Objetivo do exercício >>
As afirmações seguintes estão de acordo com o texto sobre a sardinha? Responda a cada uma com sim ou não e cite as palavras exatas do texto que decidem a resposta.
1. A indústria conserveira tornou-se uma importante fonte de exportação a partir do século XIX.
2. As crenças que ligaram a sardinha a problemas de saúde afastaram este peixe da mesa.
3. É cozida que o português melhor aprecia a sardinha.

Excerto selecionado >>

A sardinha (Clupea pilchardus), comum nas costas atlânticas entre França e Marrocos, é desde há séculos um verdadeiro símbolo português (a par do bacalhau) e muito mais do que um mero pitéu gastronómico.
A pequena sardinha sustentou muitas populações, sobretudo rurais, pulou para a nossa literatura, canções, contos, jogos populares, pregões e festejos. Quem nunca utilizou expressões como “estar como sardinha em lata”, “chegar a brasa à sua sardinha”, ou “sardinha sem pão é comer de ladrão”?
Por outro lado, algumas crenças ligaram a sardinha a problemas de saúde. Um facto que não destronou este peixe da mesa, nem lhe desfez o nó com a indústria conserveira, importante fonte de exportação a partir do século XIX. A “nossa” sardinha rumou, então, a outros mercados com o nome Portugal.
Paralelamente a investigação nutricional colocou a sardinha no seu devido lugar: O peixe está associado aos bons hábitos alimentares. A espécie é rica em baixas calorias, proteínas, ácidos gordos, potássio, iodo, cálcio, fósforo, ferro e vitaminas. Também provou ser um auxiliar na diminuição do risco de acidente cardiovascular agindo, ainda, sobre o colesterol e hipertensão.
A sardinha nacional conta com um vasto receituário. Um estar à mesa que nasceu do muito engenho e da necessidade de diversas populações ao longo da história. À sardinha, a sabedoria popular acrescentou toda a espécie de ingredientes, fruto dos recursos locais.
Dois exemplos: Perdizes com sardinhas ou a espetada de sardinhas. Outras receitas incluem a açorda ou a caldeirada de sardinhas, o arroz com as mesmas, migas com tomate e sardinhas. Contudo é na brasa que o português melhor aprecia esta espécie. Basta um simples fogareiro, uma grelha, carvão e um abanico.

Registos >>

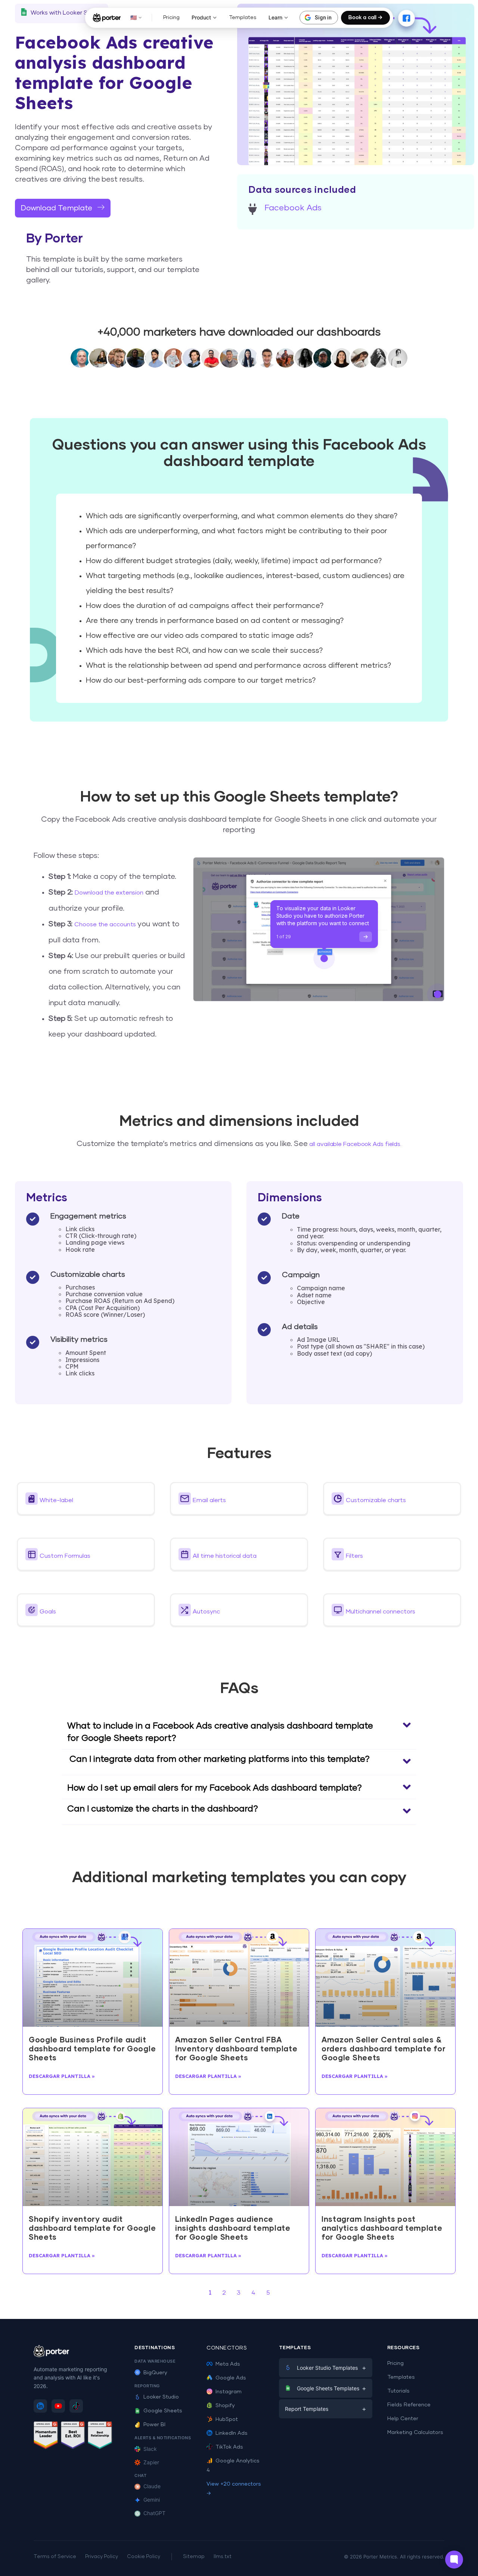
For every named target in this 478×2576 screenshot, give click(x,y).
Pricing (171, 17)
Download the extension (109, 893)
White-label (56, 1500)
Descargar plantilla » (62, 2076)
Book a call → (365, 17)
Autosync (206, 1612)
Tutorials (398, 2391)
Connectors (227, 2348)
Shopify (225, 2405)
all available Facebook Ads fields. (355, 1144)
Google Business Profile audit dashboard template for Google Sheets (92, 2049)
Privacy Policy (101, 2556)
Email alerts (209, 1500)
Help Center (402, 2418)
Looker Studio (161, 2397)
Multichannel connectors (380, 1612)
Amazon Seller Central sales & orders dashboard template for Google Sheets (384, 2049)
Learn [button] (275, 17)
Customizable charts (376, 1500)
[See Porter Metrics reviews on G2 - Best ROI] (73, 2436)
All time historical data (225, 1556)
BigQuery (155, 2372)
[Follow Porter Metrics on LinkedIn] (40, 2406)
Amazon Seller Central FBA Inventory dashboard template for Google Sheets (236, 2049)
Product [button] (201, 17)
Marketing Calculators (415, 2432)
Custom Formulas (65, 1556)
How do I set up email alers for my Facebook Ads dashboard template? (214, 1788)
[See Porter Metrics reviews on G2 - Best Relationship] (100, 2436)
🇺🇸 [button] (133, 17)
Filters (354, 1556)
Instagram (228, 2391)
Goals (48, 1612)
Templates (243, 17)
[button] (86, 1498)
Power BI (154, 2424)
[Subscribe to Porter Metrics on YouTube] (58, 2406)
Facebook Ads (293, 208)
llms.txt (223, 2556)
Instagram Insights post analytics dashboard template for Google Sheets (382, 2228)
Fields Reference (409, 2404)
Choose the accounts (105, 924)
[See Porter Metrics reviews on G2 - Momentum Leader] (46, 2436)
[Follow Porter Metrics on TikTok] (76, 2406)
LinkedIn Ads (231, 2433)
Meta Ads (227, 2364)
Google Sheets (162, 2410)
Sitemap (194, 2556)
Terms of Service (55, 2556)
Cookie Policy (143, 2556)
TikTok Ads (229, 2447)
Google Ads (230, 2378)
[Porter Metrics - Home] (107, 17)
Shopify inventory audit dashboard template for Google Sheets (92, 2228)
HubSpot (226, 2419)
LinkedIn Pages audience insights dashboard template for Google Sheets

A resposta >>
1. Sim: "importante fonte de exportação a partir do século XIX"
2. Não: "Um facto que não destronou este peixe da mesa"
3. Não: "Contudo é na brasa que o português melhor aprecia esta espécie."